= Complete the following =
A. In the forum thread about getting parents to buy cubes, answer these:
(i) How many twenties does Jokerman5656 suggest handing over when you want 30 dollars' worth?
(ii) What do AvidCuber's parents put first?
(iii) Where does Penguino138 say he spends hours cubing alone?
B. Carry on the forum thread about getting parents to buy cubes, picking up right after its final post.

= Provided passage =
============================================================

Tell them you're bored with the 3x3, and you want a "bigger challenge" or something. Also, when they come out with an even better cube, say it's out-dated, and use an analogy, like out-dated care from 90's vs today car or something.


----------



## insane569 (Nov 26, 2011)

Take the "R" word out of your post please.
Its very offensive.


----------



## Jokerman5656 (Nov 26, 2011)

pay them. if you want 30 dollars worth, give them 2 twenty's and say that the extra 10 is for them, if they are good parents they will give you the 10 back


----------



## AvidCuber (Nov 26, 2011)

If your parents have the some sorts of values as my parents, tell them that cubing is a hobby, just as music or sports are. My parents are very strict, and put academics first and musical success almost as high, but they understand that cubing is something that I enjoy, albeit a bit unusual. If your parents are willing to pay money for other interests that you may have, such as music or sports, then there is no reason why they shouldn't allow you to spend your own money on something else that you are passionate about.


----------



## Penguino138 (Nov 26, 2011)

TheMachanga said:


> Early birthday gift, christmas gift.
> 
> "The last time I bought was last christmas!" ---works for me because it's true.
> 
> ...


I'm digging your idea or the bigger challenge thing, cause that is actually a true reason of wanting it. I'll have to try some of these. I think one of the biggest reasons they don't want me to get any new ones is because I'm always cubing in the basement alone for hours on end.


----------



## Penguino138 (Nov 26, 2011)

AvidCuber said:


> If your parents have the some sorts of values as my parents, tell them that cubing is a hobby, just as music or sports are. My parents are very strict, and put academics first and musical success almost as high, but they understand that cubing is something that I enjoy, albeit a bit unusual. If your parents are willing to pay money for other interests that you may have, such as music or sports, then there is no reason why they shouldn't allow you to spend your own money on something else that you are passionate about.


 
I really like your idea as well, because my parents sound very similar to yours and are also very strict. I'll try yours first.


----------



## Penguino138 (Nov 26, 2011)

Ok i just got done talking. They said we'll see how I "behave" for a while. Apparently they take it offensively that I spend too much time with my cubes and not enough time with them. My only problem is that I'm the world's most impatient person.......


----------



## Phlippieskezer (Nov 26, 2011)

With a knife.

...Not really. Just ask nicely.


----------



## Edward (Nov 26, 2011)

Penguino138 said:


> Ok i just got done talking. They said we'll see how I "behave" for a while. Apparently they take it offensively that I spend too much time with my cubes and not enough time with them. My only problem is that I'm the world's most impatient person.......


 
Then you'll be okay. Cool, you'll get your cubes now, probably in a week or two of little reminders. (that response usually means they're going to get them for you, as long as you don't do anything major to mess things up)



insane569 said:


> Take the "R" word out of your post please.
> Its very offensive.


I HAVE NEVER UNDERSTOOD IN MY WHOLE LIFE
Why is it offensive?

============================================================

= Information supplied =

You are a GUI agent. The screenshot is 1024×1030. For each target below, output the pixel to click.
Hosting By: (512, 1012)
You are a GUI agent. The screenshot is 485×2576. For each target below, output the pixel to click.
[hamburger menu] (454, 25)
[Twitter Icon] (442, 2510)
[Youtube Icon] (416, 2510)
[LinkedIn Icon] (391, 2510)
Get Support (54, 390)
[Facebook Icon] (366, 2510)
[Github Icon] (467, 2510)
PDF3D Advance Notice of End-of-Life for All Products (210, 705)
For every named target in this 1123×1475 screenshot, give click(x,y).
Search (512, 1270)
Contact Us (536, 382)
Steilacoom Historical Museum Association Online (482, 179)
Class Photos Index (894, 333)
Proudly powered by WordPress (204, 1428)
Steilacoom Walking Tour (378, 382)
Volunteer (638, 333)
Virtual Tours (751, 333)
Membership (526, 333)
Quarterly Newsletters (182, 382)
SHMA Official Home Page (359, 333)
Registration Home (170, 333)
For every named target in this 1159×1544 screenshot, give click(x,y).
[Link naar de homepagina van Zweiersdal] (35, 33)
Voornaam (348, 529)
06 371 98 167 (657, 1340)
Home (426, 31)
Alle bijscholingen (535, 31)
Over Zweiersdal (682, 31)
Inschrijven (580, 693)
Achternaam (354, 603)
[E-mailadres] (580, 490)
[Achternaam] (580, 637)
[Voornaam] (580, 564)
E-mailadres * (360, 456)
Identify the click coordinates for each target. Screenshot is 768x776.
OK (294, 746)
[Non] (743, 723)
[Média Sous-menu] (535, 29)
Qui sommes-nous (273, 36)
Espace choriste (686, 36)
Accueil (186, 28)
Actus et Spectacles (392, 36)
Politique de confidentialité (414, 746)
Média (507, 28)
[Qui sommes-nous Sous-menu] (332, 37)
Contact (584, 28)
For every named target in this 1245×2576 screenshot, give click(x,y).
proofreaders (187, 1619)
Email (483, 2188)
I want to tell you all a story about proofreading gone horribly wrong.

============================================================

= Responses per task =
A.
(i) Two.
(ii) Academics.
(iii) In the basement.

B.
----------



## ZamHalen (Nov 26, 2011)

Do what I did buy it behind their backs.

Go to a store that sells amazon gift cards for anything (music,books, you can buy whatever with it either way), or money pack etc.
Go home get on your computer and add to x balance on whatever site.
Buy your puzzles.
Get them in the mail.
Open the package.
Remove your puzzles from the packaging.
Then have fun.


----------



## collinbxyz (Nov 26, 2011)

What I do is put in a nice 1-3 month barrier between my last order, pay my mom the amount (maybe an extra dollar or so...or less), then give her a 20 minute massage 

It works every time! Just be very polite and nice, and spend time with them for a day or two.


----------



## wontolla (Nov 26, 2011)

They don't want you to get more cubes because they think: "More puzzles, more time playing with them".

Show them that you can manage your time wisely (school, family time, etc) and their worries will be gone.


----------



## Penguino138 (Nov 26, 2011)

Edward said:


> Then you'll be okay. Cool, you'll get your cubes now, probably in a week or two of little reminders. (that response usually means they're going to get them for you, as long as you don't do anything major to mess things up)
> 
> 
> I HAVE NEVER UNDERSTOOD IN MY WHOLE LIFE
> Why is it offensive?



haha! There's no way they're going to buy them. I'd rather buy them myself too. As weird as that sounds.


----------



## fastcubesolver (Nov 26, 2011)

Take them to a competition, so they see how amazing and epic cubing is, and have them watch the 4x4 an 5x5 event, so they will be convinced that you should get the new cubes. 

P.S. When you do get them, get ShengShous from icubemart.


----------



## CubeLTD (Nov 26, 2011)

Hmm. I just go to Walgreens and buy prepaid debit cards and ship cubes to my sister at college and have them bring it home during one of their break.


----------



## Penguino138 (Nov 26, 2011)

fastcubesolver said:


> Take them to a competition, so they see how amazing and epic cubing is, and have them watch the 4x4 an 5x5 event, so they will be convinced that you should get the new cubes.
> 
> P.S. When you do get them, get ShengShous from icubemart.


Haha! They'd never let me go to a comp! Not until I can drive myself anyway! HAHA! Plus theres never any comps near where i live. I was planning on getting them from 51morefun.com if that's ok.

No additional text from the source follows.